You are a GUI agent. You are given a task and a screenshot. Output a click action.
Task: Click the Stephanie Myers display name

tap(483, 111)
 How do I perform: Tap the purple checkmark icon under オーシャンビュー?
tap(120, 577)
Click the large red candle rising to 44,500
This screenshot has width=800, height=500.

--

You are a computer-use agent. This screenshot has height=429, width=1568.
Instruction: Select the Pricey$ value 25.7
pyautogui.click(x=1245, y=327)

--

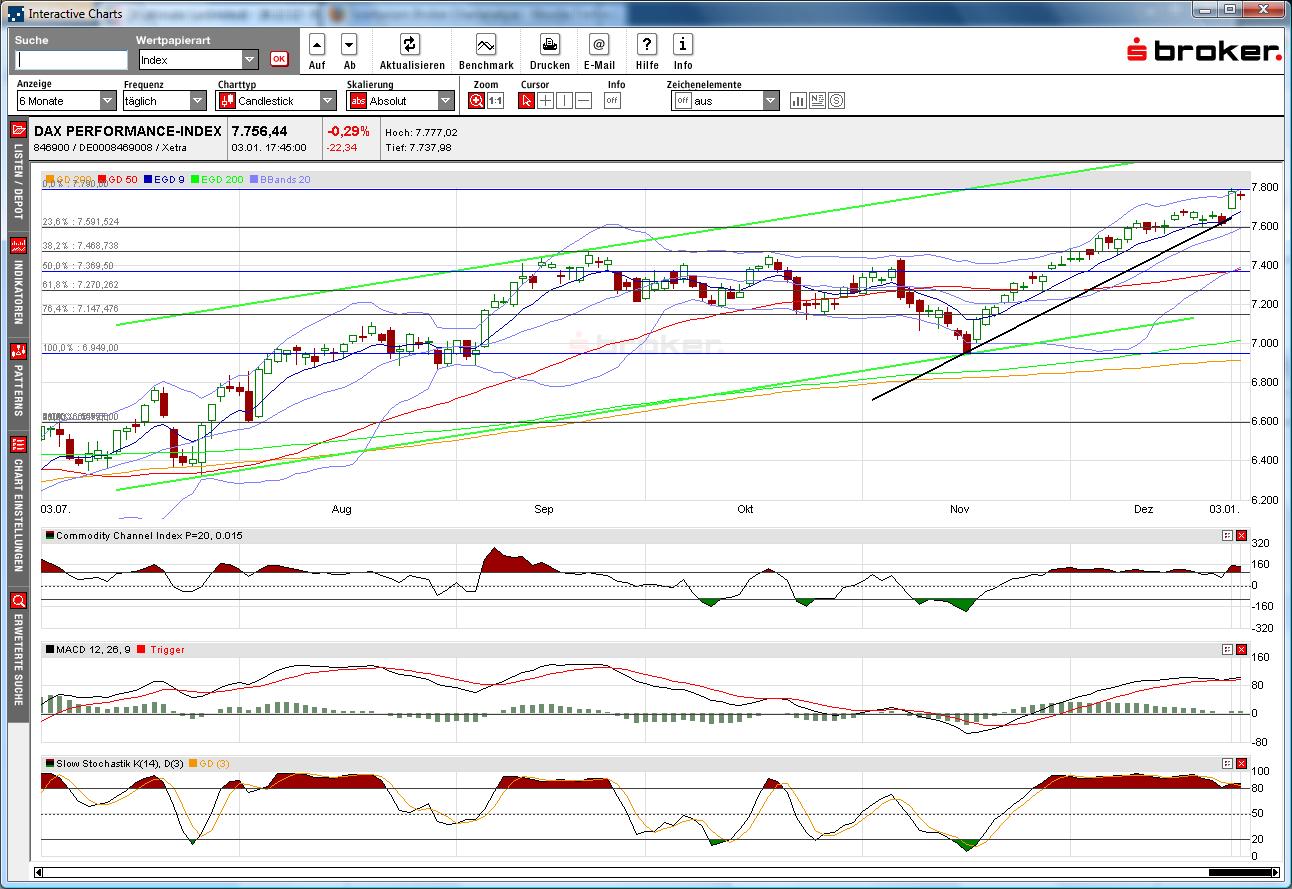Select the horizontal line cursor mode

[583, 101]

Directions for this task:
Every line of the data above that includes "height" should be listed.

Reply to the exercise:
This screenshot has width=800, height=500.
You are a computer-use agent. This screenshot has height=429, width=1568.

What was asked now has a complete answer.